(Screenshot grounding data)
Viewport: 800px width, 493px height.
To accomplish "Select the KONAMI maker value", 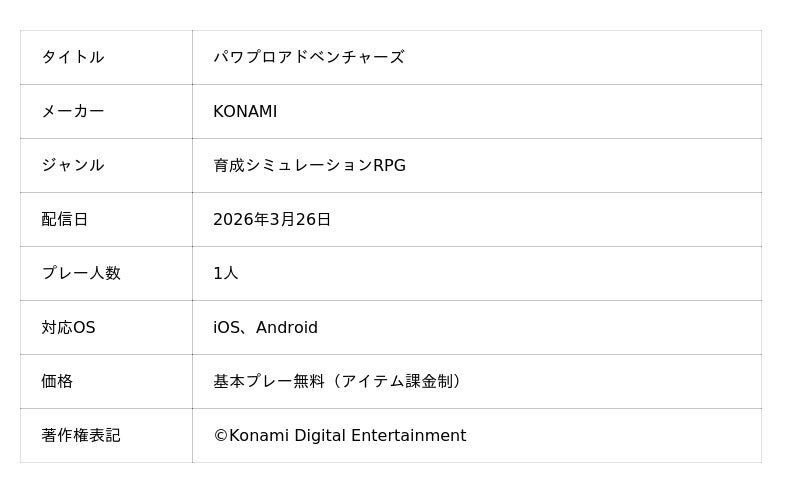I will coord(245,111).
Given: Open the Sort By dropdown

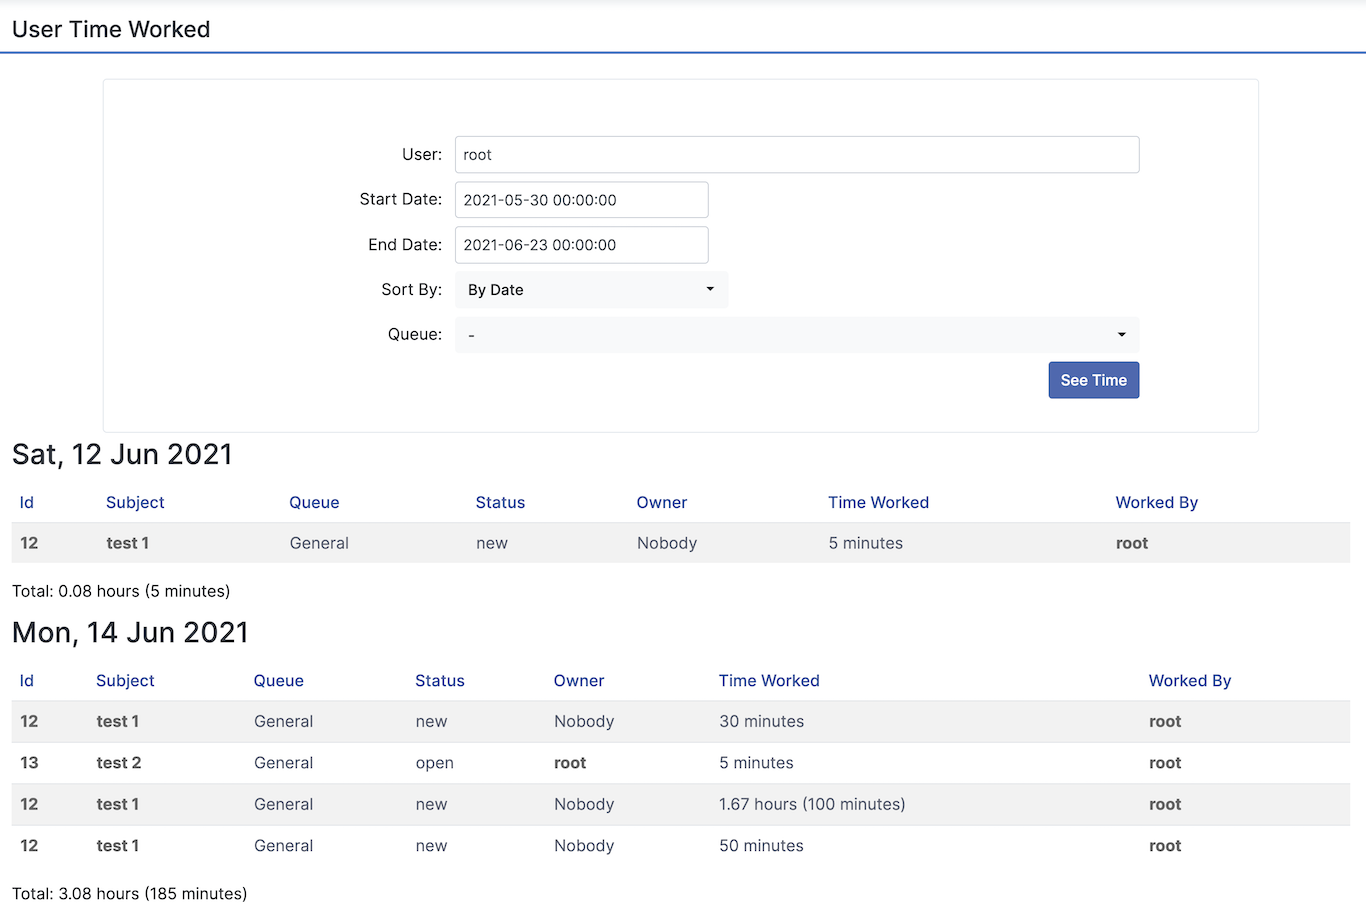Looking at the screenshot, I should 591,289.
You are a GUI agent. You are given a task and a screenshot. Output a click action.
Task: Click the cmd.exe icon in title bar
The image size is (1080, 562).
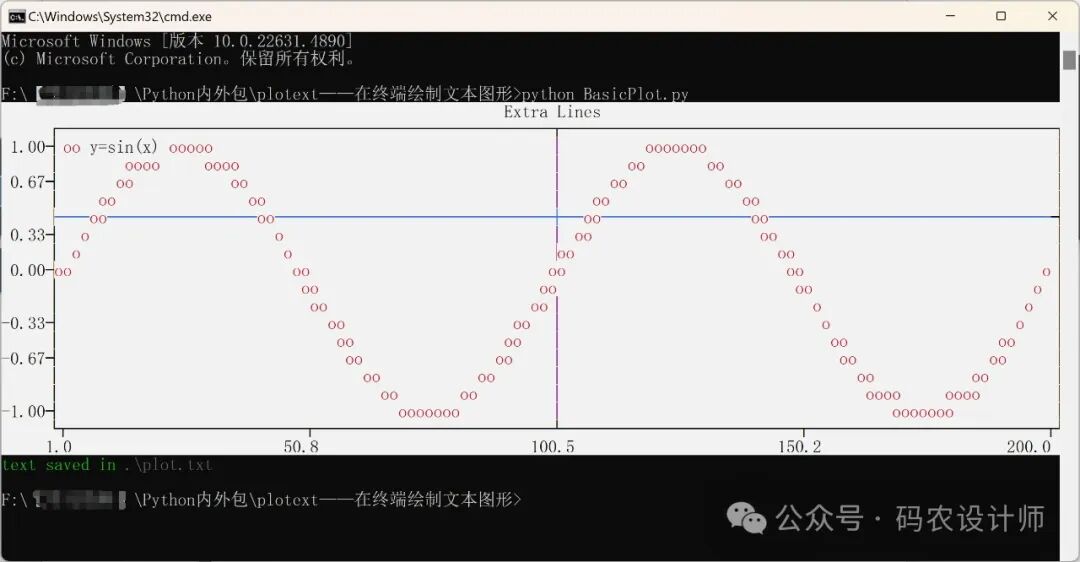17,16
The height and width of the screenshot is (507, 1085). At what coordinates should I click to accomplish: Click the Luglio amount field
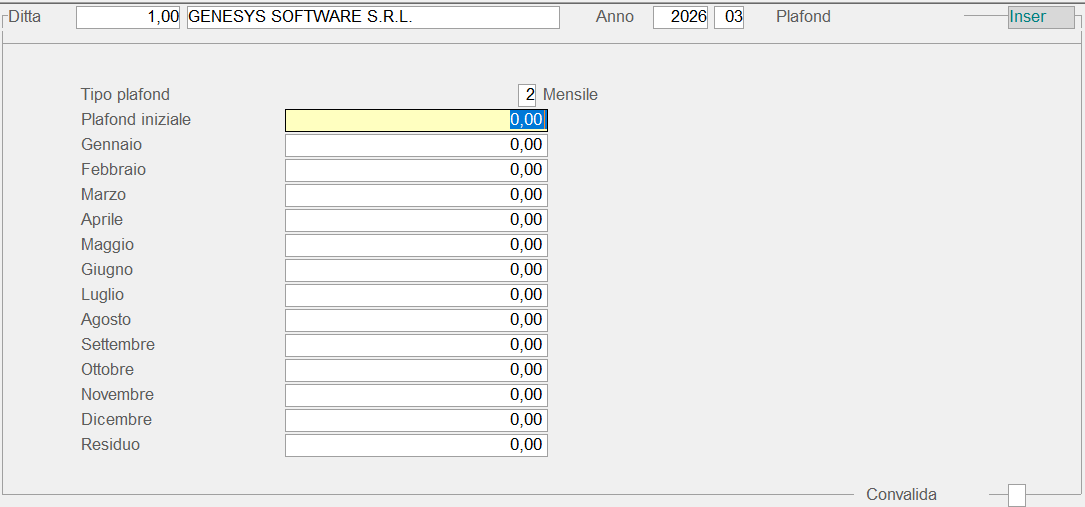(x=416, y=295)
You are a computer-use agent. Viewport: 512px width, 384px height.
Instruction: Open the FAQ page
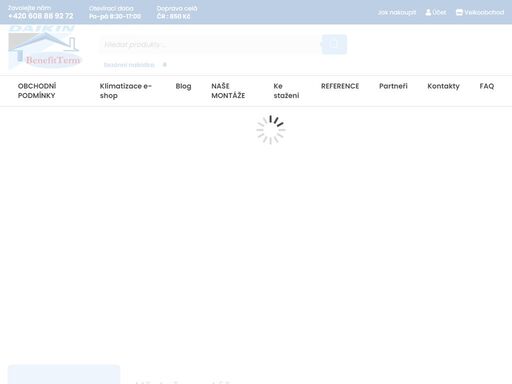pos(487,86)
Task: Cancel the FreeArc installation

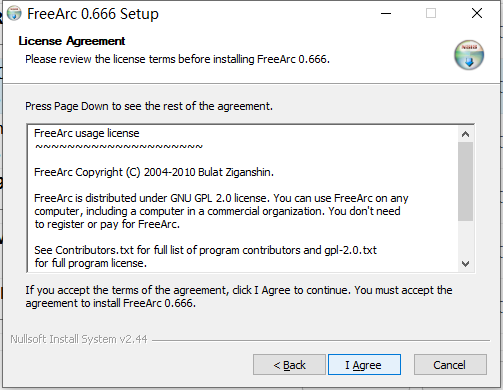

TASK DESCRIPTION: Find each line in the records above that contains "agent", and copy it.

EXERCISE OUTPUT:
You are a GUI agent. You are given a task and a screenshot. Output a click action.
You are a computer-use agent. Viewport: 512px width, 384px height.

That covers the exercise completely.